Return each line in the records below that contains the word "value", matching case.

━━━━

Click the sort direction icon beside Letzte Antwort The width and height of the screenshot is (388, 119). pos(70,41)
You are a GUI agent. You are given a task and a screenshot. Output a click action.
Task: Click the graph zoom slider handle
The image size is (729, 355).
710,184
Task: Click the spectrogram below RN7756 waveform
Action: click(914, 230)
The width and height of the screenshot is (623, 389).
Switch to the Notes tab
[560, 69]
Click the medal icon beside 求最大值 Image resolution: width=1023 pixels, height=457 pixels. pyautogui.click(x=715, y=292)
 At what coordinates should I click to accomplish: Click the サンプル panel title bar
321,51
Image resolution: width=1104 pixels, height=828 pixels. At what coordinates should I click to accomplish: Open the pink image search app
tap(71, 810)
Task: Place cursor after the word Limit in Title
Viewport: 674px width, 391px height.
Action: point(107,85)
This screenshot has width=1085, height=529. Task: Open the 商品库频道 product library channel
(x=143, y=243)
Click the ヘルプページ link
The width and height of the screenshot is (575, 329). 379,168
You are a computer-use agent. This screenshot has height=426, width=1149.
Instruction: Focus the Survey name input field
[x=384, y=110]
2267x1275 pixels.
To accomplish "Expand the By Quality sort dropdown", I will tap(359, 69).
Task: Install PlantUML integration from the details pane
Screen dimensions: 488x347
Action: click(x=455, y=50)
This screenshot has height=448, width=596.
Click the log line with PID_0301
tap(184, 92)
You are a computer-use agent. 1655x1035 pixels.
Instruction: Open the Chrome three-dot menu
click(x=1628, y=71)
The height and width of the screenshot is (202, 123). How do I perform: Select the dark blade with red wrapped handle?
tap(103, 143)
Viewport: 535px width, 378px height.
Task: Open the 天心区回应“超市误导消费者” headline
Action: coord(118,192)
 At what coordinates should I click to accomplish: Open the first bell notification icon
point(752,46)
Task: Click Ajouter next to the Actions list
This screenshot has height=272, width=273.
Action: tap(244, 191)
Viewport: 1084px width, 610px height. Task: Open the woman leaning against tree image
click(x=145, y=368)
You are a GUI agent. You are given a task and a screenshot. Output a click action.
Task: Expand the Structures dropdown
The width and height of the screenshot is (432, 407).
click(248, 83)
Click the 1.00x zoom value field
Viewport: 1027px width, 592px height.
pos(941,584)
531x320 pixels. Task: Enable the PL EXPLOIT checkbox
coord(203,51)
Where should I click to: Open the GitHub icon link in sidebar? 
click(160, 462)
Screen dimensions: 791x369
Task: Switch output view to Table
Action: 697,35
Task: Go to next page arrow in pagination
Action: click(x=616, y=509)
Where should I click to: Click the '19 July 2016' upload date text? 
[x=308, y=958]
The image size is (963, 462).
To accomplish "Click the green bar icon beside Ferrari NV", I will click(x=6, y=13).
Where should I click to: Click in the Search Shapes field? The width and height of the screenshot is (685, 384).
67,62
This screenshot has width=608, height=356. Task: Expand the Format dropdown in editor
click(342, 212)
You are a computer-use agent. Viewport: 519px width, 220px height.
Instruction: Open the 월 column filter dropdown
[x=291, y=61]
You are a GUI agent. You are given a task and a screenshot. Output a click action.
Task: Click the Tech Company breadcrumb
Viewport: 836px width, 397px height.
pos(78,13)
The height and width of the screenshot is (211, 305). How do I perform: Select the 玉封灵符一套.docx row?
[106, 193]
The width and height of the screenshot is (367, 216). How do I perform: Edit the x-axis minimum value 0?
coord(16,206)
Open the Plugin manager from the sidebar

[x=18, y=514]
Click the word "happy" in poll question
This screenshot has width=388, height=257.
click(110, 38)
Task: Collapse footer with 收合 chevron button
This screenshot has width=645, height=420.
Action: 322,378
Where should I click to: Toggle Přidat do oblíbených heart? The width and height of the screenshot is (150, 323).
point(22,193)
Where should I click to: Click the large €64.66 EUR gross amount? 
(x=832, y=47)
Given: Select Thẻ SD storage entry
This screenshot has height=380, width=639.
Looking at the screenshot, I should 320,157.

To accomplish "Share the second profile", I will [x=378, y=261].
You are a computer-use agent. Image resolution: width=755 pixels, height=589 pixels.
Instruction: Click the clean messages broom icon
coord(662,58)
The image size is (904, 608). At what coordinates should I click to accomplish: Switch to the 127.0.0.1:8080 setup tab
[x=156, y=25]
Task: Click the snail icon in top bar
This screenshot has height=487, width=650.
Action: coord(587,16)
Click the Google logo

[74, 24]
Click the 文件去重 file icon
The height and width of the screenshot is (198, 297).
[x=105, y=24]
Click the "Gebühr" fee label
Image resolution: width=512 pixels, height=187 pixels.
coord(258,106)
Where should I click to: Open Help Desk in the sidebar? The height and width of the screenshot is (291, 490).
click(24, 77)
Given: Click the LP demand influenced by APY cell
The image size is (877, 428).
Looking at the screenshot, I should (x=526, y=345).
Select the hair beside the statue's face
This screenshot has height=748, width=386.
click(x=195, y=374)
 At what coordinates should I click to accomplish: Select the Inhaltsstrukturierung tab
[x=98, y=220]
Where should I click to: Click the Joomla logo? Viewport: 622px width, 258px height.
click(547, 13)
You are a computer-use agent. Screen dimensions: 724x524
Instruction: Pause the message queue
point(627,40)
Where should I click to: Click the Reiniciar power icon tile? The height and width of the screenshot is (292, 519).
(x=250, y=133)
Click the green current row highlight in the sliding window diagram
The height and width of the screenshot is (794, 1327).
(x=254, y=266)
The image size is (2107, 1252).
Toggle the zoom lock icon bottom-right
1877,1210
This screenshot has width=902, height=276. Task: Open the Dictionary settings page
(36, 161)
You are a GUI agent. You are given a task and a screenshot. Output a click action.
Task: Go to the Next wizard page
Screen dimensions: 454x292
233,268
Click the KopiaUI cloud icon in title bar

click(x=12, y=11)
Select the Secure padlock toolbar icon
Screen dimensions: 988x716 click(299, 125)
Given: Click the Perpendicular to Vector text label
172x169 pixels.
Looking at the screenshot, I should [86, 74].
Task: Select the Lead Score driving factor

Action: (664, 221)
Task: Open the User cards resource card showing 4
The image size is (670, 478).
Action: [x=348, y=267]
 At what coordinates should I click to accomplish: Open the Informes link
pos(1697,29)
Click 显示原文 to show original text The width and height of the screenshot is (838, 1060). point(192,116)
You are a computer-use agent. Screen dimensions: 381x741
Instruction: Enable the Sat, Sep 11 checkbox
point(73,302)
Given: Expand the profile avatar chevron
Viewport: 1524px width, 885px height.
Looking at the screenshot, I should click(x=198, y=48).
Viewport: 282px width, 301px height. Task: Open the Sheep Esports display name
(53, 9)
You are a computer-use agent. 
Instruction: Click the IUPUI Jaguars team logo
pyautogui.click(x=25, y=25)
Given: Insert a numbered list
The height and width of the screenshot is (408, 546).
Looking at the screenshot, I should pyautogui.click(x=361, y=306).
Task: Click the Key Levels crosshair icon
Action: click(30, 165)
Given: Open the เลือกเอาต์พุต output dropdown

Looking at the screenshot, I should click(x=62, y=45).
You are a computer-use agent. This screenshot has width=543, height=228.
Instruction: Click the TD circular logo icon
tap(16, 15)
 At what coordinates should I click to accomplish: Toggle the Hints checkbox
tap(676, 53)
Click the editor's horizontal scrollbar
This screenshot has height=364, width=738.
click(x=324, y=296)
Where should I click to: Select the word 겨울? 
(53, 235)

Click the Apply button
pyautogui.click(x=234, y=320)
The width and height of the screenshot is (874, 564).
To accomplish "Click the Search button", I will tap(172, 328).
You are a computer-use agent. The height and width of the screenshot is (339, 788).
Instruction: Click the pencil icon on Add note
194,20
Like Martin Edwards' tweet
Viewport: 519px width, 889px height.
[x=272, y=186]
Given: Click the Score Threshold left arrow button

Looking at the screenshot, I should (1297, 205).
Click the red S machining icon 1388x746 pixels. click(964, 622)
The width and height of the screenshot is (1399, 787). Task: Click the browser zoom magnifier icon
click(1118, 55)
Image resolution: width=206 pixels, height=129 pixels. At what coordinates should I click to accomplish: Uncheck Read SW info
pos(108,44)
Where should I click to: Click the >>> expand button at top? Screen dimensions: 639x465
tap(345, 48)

━━━━

RESPONSE TO THE TASK =>
Click the 1.00x zoom value field
The width and height of the screenshot is (367, 216). How do I perform: Edit the x-axis minimum value 0?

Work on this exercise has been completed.